Avery Road to Railroad Focus Area

Existing Character

Rings Road connects Avery and Cosgray Roads through this portion of the Southwest Area, which consists of approximately 520 acres. The area is generally flat and includes few notable natural features; however, a significant woodland totaling more than 50 acres in size is centrally located and provides opportunity as a focal point for open space and recreational objectives.

The Ballantrae residential development is located to the north and began construction in 2000 as a joint public-private partnership to raise the overall quality of development in the Southwest Area. Existing uses along Rings Road include a small number of remaining single-family homes, a church and a manufactured home park. Most of the area remains as agriculture, awaiting the future extension of Tuttle Crossing Boulevard. The Southwest Area lies largely within the Hilliard School District and includes the first Hilliard school facility in Dublin at the northwest corner of Rings Road and Eiterman Road.

Construction of the National Church Residences – Avondale development began in 2011 at the southernmost gateway to Dublin along Avery Road. This new senior living community will provide a range of residential options and services, including independent living, assisted living and continuing care, and will expand housing choices for retirees in Dublin. The construction of the first phase of Avondale Woods Boulevard will also provide access to additional mixed residential development planned to the west of the senior community. New housing in this area should be designed to blend sensitively with the scale and architecture of the National Church Residences and to create an integrated neighborhood with residents in various stages of life.

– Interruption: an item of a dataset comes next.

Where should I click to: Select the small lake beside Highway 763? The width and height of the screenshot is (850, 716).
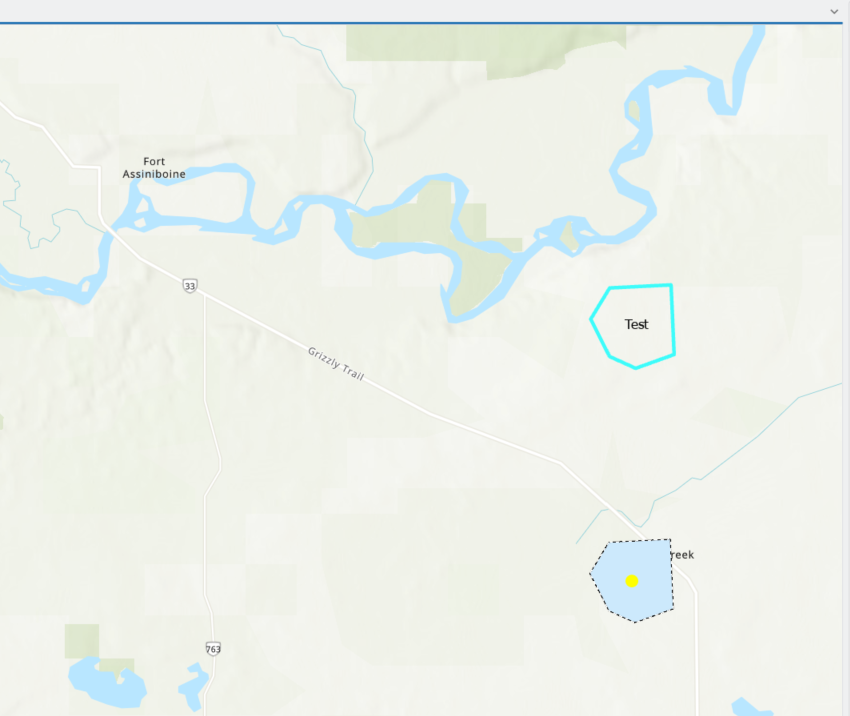pyautogui.click(x=193, y=687)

Transportation and development pressure define this portion of the Southwest Area. To the south lies rapidly developing land within the City of Columbus annexation corridor that will result in higher densities and significant impacts to the road network. Future modeling indicates substantial traffic levels at I-270 and on Tuttle Crossing Boulevard to Avery Road. The extension of Tuttle Crossing Boulevard through this area facilitates future connectivity to Cosgray Road, which will provide direct interchange access for significant portions of residential development along the Hayden Run Corridor. Retail development pressure along Avery Road in the City of Columbus will create additional traffic issues and access challenges. The City of Dublin should continue to engage Columbus to ensure the impacts of new development on the regional transportation network are effectively managed.

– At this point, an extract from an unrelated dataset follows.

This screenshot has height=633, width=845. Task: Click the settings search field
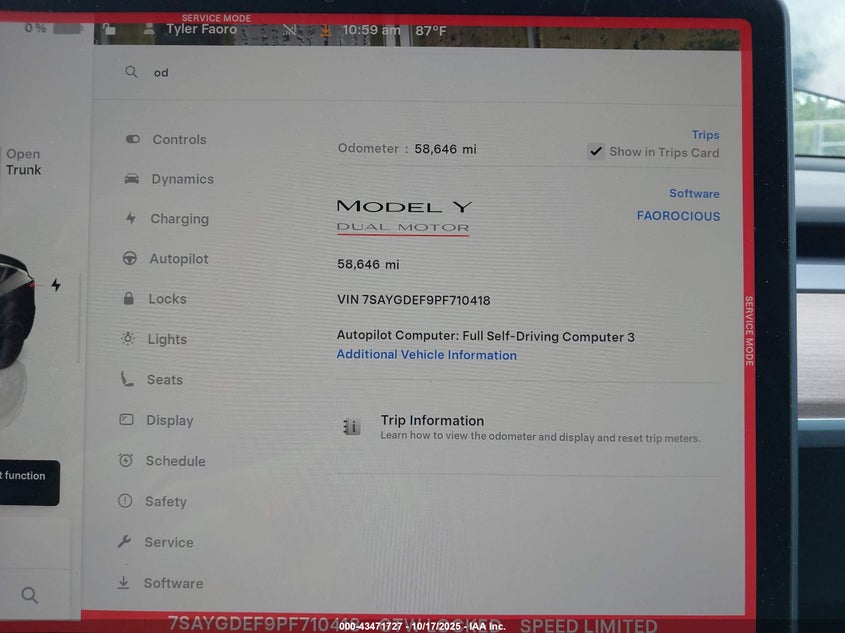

Planning Challenges and Issues

Ensure the long-term coordination of land uses
This portion of the Southwest Area includes significant challenges to blend future land uses. Alignment options for the Tuttle Crossing Boulevard Extension have widely varied impacts on residual land and the ability to adequately transition uses. Future physical impacts created by the planned Hayden Run Boulevard railroad overpass in the City of Columbus, as well as the physical constraints of the CSX railroad, further complicate potential land use options. Combined with access management needs along Tuttle Crossing Boulevard and Avery Road and a desire to properly transition uses with existing residential areas, substantial care must be taken to properly manage area development and minimize traffic impacts to residential areas.

Preserve important natural features and create regional greenways
While this area of the City is characterized by farmsteads and cultivated land, natural features are critical visual components for the area. As development occurs, all fencerows and woodlots should be integrated into the design of open space systems. Public space should be incorporated to act as a buffer for residents and clear connectivity should be provided throughout the area and into adjacent jurisdictions for maximum pedestrian and recreational benefit.

Establish a roadway network that preserves existing character
The existing rural roadway network will not be sufficient to meet future needs of the area. In planning for the future, regional and local connectivity must be provided that maintains Dublin’s standards for quality, but also consider visual character. Variable medians, setbacks, landscape treatments and other techniques should be implemented where possible to maximize aesthetic benefit.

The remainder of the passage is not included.